■ WHAT THE TASK ASKS:
Reproduce the passage on decoupling and energy policy verbatim from "Essentially, the results" to "panel econometric model.".

■ SELECTED TEXT:
Essentially, the results obtained allow the separation of structural trends from annual variations and integrate carbon intensity, energy per capita, and population in the same framework to explain why some regions manage to achieve strong decoupling while others only experience relative or partial decoupling. These results are useful for calibrating regional energy policies and for understanding that decoupling episodes are often conjunctural and directly affected by economic shocks. Compared to the existing literature, the triangulation of research tools makes an additional contribution by allowing a direct comparison of the typology of decoupling between Tapio elasticity, the Kaya/LMDI decomposition, and the panel econometric model.
In terms of policy recommendations to support the energy transition, this study clearly shows the effectiveness of policies where they have been implemented and are being maintained over time.
Given the uneven patterns of decoupling identified at regional level, the policy implications can be summarized as follows:
In regions with persistent or structural decoupling (e.g., Europe), the results show that the policies already implemented have worked on and produced consistent effects over time. In this context, the priority is not to reinvent a policy framework but to strengthen and maintain it in the long term. Carbon pricing mechanisms, strict energy standards, and climate targets should be adjusted gradually. By doing so, the progress achieved is maintained even in the face of economic shocks or tensions in energy markets.
In regions where decoupling is uneven or predominantly cyclical (e.g., North and South America), emission reductions appear to be mainly linked to short-term factors, such as economic shocks or periods of temporary decline in activity. In these circumstances, policies should aim to transform these short-term episodes into more sustainable structural processes. An important step is to shift investments towards clean technologies and low-emission energy infrastructure, capable of supporting decoupling beyond the cyclical phases of the economy.

■ INFORMATION PROVIDED:
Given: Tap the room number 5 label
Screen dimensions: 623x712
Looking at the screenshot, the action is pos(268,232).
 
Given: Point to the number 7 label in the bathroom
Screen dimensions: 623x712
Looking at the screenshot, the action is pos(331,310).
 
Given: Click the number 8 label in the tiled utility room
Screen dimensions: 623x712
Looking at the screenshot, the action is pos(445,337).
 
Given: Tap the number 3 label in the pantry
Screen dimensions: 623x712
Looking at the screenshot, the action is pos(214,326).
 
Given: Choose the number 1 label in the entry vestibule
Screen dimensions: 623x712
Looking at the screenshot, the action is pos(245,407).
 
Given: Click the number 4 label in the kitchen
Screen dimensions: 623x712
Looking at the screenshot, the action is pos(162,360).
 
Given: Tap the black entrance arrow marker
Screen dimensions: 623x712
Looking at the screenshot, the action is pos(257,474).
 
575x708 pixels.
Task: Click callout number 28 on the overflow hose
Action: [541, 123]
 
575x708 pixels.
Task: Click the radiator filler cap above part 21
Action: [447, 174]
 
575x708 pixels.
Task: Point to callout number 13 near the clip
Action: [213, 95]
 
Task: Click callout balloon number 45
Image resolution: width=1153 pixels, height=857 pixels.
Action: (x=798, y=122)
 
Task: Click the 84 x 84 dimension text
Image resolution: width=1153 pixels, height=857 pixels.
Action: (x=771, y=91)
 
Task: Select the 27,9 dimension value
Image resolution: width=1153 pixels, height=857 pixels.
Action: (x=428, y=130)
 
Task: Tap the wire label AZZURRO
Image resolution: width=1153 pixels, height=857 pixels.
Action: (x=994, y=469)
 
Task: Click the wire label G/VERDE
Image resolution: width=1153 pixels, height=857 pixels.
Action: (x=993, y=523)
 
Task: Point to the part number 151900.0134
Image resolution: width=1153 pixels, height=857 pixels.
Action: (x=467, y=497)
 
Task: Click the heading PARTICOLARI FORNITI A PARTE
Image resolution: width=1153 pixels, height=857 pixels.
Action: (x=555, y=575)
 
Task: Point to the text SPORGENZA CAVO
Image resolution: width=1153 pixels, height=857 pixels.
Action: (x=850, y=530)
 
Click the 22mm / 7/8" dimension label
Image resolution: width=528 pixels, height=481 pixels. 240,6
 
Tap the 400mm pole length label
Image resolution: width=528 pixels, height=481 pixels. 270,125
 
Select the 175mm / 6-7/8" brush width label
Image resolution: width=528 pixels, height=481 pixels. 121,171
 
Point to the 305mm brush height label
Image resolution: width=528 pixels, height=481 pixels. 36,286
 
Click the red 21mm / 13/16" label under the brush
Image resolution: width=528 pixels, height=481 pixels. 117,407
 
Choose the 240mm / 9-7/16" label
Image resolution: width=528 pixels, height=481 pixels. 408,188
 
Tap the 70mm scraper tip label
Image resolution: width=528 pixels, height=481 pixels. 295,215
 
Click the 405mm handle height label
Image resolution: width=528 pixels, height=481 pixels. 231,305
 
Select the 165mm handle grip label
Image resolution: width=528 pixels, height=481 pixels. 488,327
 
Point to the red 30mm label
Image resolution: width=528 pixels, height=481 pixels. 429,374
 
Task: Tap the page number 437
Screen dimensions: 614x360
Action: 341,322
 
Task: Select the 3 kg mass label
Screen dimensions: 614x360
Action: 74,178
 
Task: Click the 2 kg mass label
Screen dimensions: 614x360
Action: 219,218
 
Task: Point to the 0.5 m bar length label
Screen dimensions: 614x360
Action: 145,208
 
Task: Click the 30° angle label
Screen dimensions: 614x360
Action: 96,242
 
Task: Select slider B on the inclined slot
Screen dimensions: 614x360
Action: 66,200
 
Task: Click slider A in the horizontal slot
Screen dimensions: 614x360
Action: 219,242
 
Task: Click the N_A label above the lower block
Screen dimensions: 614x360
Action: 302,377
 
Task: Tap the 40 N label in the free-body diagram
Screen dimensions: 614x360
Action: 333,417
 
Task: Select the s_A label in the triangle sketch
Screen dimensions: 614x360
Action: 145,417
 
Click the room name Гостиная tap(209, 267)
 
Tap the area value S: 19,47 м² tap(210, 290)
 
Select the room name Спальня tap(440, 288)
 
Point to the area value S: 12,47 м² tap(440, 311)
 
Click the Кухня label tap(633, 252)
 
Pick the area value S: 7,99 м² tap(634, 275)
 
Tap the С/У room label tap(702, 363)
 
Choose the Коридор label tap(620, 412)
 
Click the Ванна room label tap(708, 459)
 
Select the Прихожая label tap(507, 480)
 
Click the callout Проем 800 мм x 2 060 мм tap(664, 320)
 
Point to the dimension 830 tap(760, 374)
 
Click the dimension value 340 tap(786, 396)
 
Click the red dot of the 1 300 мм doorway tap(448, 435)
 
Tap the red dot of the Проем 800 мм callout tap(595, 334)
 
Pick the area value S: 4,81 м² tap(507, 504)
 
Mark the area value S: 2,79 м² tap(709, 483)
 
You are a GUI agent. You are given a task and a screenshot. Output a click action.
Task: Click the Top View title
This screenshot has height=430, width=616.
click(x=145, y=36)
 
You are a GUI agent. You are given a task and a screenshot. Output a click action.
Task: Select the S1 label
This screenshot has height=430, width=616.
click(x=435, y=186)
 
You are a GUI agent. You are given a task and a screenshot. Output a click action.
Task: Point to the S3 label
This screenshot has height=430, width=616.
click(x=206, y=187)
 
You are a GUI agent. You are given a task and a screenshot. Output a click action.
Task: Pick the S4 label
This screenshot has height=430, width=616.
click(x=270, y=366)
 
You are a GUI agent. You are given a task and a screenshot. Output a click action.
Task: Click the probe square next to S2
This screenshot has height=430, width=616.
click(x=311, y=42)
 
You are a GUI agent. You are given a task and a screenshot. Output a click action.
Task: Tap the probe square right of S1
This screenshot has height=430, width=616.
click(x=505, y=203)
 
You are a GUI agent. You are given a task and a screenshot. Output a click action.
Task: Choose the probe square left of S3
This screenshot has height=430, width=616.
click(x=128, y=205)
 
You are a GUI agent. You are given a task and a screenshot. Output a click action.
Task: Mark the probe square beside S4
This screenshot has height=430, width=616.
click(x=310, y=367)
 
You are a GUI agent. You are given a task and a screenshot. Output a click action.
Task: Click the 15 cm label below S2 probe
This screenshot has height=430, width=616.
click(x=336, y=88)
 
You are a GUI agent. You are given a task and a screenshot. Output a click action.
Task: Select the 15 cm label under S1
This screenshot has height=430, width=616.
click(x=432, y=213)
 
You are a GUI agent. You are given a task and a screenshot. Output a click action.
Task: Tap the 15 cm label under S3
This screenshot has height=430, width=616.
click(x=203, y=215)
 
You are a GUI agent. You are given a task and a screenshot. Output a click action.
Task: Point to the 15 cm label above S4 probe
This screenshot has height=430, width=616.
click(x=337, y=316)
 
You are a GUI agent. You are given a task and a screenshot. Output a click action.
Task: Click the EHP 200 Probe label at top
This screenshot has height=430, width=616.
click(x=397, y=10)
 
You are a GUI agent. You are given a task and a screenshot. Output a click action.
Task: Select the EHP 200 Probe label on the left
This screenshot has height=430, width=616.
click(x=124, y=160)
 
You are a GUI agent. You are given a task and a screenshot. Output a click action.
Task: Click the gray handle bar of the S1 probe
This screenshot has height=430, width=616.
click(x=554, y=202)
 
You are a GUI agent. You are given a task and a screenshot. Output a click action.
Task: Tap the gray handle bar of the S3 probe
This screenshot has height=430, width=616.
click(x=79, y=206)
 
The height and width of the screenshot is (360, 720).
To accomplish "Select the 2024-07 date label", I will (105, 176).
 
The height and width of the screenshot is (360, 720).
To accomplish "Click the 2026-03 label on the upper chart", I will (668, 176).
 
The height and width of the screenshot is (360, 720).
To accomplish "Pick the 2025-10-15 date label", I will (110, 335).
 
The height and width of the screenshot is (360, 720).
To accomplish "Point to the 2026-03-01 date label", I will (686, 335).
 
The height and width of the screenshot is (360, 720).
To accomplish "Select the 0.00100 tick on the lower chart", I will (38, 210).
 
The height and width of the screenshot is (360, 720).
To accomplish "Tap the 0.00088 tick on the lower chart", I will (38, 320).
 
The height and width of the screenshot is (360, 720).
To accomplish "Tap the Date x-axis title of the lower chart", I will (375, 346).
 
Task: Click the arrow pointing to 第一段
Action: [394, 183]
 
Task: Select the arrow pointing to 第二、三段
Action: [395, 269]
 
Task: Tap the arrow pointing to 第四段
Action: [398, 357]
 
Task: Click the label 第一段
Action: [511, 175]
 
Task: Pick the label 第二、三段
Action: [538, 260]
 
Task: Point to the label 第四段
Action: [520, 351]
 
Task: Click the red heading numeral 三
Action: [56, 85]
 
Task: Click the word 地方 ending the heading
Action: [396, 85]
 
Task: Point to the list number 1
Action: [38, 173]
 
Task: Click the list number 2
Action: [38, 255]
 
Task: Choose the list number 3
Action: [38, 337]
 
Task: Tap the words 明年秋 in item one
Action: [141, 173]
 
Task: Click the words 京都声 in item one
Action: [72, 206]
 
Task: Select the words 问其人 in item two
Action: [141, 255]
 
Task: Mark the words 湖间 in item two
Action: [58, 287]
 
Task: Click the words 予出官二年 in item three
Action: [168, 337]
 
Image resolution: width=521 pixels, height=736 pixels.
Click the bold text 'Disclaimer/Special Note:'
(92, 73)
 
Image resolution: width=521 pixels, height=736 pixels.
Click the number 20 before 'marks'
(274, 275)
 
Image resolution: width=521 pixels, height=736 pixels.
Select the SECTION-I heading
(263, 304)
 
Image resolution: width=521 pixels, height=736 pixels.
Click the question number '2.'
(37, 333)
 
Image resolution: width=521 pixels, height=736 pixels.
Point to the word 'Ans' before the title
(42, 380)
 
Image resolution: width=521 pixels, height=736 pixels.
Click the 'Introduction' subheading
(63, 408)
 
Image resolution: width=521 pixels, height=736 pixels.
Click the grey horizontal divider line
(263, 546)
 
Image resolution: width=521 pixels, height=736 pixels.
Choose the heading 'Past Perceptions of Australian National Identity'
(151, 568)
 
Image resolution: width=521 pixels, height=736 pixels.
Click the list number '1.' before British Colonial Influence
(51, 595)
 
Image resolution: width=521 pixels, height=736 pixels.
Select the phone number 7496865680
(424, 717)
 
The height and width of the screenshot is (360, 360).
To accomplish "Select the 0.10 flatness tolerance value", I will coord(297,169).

■ PROBLEM SOLUTION:
Essentially, the results obtained allow the separation of structural trends from annual variations and integrate carbon intensity, energy per capita, and population in the same framework to explain why some regions manage to achieve strong decoupling while others only experience relative or partial decoupling. These results are useful for calibrating regional energy policies and for understanding that decoupling episodes are often conjunctural and directly affected by economic shocks. Compared to the existing literature, the triangulation of research tools makes an additional contribution by allowing a direct comparison of the typology of decoupling between Tapio elasticity, the Kaya/LMDI decomposition, and the panel econometric model.